1. Measurement and Profiling

import time
import cProfile
from contextlib import contextmanager

@contextmanager
def timer(operation_name: str):
    """Context manager for timing operations."""
    start = time.perf_counter()
    try:
        yield
    finally:
        elapsed = time.perf_counter() - start
        print(f"{operation_name}: {elapsed:.4f}s")

# CPU profiling
def profile_function():
    profiler = cProfile.Profile()
    profiler.enable()
    
    expensive_operation()  # Your code here
    
    profiler.disable()
    profiler.print_stats(sort='cumulative')

Algorithm Optimization

Time Complexity Optimization

# ❌ O(n²) - Nested loops
def find_duplicates_slow(numbers: list[int]) -> list[int]:
    duplicates = []
    for i in range(len(numbers)):
        for j in range(i + 1, len(numbers)):
            if numbers[i] == numbers[j] and numbers[i] not in duplicates:
                duplicates.append(numbers[i])
    return duplicates

# ✅ O(n) - Hash set lookup
def find_duplicates_fast(numbers: list[int]) -> list[int]:
    seen = set()
    duplicates = set()
    
    for num in numbers:
        if num in seen:
            duplicates.add(num)
        else:
            seen.add(num)
    
    return list(duplicates)

Memory Optimization

Python Memory Patterns

from typing import Iterator

# ❌ Memory-heavy list comprehension
def load_large_dataset_bad():
    return [process_item(i) for i in range(1000000)]

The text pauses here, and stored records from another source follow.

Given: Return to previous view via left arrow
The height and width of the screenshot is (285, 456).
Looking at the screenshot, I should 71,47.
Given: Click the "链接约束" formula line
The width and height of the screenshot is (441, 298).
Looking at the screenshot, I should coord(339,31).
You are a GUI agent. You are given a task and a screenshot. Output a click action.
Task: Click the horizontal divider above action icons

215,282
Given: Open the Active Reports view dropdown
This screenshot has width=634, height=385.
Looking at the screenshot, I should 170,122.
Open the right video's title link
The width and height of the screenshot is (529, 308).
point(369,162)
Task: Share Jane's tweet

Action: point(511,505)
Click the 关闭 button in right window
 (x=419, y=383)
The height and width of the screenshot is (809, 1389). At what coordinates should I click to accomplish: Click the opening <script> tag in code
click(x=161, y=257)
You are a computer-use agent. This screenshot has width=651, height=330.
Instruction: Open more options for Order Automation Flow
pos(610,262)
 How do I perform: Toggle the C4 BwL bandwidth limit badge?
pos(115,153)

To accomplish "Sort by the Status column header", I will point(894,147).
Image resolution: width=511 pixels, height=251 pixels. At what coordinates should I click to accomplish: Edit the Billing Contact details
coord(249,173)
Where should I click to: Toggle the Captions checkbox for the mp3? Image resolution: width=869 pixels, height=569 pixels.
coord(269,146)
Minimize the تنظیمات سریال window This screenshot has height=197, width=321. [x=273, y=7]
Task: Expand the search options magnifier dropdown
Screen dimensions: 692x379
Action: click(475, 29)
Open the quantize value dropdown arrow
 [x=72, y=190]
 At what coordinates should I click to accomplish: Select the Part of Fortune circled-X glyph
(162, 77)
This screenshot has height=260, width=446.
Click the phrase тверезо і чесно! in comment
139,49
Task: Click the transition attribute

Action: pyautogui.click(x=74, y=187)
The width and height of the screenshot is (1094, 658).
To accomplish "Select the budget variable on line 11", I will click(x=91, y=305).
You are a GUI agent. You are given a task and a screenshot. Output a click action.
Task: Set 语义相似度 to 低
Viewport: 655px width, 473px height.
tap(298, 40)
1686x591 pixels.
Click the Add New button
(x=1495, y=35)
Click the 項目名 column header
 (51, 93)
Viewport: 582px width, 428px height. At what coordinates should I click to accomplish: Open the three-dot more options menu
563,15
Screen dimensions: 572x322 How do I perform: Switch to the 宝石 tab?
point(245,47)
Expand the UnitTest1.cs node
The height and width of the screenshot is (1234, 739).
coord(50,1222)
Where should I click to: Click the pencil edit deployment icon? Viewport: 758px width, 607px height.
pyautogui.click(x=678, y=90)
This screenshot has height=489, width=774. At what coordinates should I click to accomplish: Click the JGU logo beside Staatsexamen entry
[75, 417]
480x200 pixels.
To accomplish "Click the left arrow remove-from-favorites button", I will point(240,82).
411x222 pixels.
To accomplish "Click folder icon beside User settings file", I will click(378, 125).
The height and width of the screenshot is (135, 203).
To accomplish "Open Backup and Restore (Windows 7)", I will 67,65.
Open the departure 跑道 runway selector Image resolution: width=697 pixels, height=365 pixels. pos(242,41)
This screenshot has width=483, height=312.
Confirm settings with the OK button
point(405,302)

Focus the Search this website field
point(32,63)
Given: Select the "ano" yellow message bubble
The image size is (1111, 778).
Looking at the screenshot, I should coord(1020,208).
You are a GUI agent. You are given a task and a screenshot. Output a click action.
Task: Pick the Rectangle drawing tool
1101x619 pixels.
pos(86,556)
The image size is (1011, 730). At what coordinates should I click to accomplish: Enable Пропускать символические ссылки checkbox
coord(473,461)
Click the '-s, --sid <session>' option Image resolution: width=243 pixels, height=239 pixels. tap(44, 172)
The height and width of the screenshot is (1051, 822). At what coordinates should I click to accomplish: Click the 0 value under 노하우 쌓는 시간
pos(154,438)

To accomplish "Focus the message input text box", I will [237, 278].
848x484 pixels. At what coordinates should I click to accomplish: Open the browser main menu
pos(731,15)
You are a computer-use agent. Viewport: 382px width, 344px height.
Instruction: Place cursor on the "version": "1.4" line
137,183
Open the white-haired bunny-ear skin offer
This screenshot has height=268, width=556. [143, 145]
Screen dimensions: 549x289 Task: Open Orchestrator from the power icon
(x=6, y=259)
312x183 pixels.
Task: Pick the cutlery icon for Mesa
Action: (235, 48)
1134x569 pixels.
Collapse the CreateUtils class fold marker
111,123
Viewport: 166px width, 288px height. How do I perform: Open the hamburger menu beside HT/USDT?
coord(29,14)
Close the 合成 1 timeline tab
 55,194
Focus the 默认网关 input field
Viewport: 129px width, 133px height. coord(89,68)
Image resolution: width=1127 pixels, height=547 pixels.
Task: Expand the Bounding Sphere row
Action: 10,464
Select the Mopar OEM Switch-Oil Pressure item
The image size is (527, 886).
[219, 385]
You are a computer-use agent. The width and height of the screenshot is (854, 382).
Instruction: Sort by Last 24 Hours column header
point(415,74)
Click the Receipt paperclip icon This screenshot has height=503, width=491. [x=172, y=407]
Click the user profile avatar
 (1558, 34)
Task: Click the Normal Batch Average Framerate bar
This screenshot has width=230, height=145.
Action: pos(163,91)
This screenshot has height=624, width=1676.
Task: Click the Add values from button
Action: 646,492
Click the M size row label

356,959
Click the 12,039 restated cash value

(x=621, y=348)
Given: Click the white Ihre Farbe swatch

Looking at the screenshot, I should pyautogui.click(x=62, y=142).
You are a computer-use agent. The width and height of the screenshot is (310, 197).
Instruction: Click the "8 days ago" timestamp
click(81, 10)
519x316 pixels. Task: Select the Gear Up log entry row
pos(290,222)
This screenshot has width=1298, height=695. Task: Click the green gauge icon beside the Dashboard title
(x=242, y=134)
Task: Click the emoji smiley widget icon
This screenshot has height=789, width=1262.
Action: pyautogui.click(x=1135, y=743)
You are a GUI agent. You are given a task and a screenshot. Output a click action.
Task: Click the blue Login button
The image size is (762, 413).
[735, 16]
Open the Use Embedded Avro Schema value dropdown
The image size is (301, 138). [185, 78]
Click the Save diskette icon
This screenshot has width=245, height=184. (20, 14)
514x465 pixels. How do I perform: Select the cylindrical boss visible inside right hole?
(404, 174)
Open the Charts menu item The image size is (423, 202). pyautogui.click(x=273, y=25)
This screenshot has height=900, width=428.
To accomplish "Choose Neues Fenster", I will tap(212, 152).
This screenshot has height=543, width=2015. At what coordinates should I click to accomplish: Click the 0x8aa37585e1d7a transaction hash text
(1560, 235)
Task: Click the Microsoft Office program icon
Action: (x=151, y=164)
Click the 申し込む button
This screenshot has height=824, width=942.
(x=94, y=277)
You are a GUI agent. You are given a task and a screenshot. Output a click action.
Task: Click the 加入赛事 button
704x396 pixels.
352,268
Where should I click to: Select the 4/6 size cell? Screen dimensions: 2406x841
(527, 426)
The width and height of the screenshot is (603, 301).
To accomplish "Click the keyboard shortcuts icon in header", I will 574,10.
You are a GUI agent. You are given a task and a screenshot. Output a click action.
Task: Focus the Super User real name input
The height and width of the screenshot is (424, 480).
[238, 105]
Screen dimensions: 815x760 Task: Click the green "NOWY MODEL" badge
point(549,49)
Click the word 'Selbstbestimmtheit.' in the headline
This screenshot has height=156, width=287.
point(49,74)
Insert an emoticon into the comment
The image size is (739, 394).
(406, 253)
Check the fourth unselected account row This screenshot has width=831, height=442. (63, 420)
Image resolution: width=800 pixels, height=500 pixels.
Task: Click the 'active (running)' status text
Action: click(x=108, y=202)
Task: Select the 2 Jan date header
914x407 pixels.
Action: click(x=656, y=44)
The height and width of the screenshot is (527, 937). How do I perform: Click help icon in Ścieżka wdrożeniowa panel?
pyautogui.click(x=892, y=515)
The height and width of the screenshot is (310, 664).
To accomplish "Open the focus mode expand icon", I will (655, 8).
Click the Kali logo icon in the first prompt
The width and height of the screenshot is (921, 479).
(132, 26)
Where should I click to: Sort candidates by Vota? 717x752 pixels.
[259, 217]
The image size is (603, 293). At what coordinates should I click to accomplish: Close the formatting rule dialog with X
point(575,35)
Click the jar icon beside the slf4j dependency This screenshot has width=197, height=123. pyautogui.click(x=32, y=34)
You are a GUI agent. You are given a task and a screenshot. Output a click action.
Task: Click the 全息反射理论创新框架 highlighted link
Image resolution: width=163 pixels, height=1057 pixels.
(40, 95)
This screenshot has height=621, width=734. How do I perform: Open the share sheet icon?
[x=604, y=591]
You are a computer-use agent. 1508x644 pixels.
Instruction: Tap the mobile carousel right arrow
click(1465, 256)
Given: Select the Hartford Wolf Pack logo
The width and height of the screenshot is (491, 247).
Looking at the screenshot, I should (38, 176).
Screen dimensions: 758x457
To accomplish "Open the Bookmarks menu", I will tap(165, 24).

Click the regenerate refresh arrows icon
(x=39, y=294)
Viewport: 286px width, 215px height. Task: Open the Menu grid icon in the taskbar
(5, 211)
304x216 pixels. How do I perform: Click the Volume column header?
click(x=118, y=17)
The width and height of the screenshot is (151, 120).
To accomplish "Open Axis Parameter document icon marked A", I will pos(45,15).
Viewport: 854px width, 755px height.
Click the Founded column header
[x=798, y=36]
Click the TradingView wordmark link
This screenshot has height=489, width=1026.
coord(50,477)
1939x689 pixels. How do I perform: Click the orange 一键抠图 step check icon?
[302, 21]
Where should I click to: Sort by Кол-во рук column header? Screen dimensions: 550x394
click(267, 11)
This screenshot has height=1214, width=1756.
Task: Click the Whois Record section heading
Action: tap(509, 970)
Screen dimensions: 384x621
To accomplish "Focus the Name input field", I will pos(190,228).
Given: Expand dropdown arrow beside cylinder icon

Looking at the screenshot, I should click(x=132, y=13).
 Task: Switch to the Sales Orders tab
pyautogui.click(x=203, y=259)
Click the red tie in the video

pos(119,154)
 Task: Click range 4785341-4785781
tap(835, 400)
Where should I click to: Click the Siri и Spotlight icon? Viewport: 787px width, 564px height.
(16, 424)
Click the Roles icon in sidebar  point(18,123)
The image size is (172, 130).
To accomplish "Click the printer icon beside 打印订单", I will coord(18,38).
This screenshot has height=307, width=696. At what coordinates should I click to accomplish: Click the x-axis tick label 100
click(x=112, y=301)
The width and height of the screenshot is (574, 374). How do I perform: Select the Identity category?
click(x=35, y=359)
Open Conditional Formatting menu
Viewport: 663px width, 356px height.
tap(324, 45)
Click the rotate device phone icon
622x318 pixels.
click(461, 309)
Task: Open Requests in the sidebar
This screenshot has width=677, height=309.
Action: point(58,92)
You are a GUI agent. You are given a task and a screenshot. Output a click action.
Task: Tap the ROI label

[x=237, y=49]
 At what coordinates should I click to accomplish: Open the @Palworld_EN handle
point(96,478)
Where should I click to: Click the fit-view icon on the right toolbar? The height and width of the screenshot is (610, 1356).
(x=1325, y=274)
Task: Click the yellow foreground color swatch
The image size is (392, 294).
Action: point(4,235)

# ✅ Memory-efficient generator
def load_large_dataset_good() -> Iterator:
    for i in range(1000000):
        yield process_item(i)

# ✅ Use __slots__ for memory-efficient classes
class Point:
    __slots__ = ['x', 'y']
    
    def __init__(self, x: float, y: float):
        self.x = x
        self.y = y

Concurrency and Parallelism

Python Async Optimization

import asyncio
import aiohttp
from concurrent.futures import ProcessPoolExecutor
from typing import List

# ❌ Sequential I/O operations
def fetch_urls_slow(urls: List[str]) -> List[str]:
    import requests
    results = []
    for url in urls:
        response = requests.get(url)
        results.append(response.text)
    return results

# ✅ Async I/O operations
async def fetch_urls_fast(urls: List[str]) -> List[str]:
    async with aiohttp.ClientSession() as session:
        tasks = [fetch_url(session, url) for url in urls]
        return await asyncio.gather(*tasks)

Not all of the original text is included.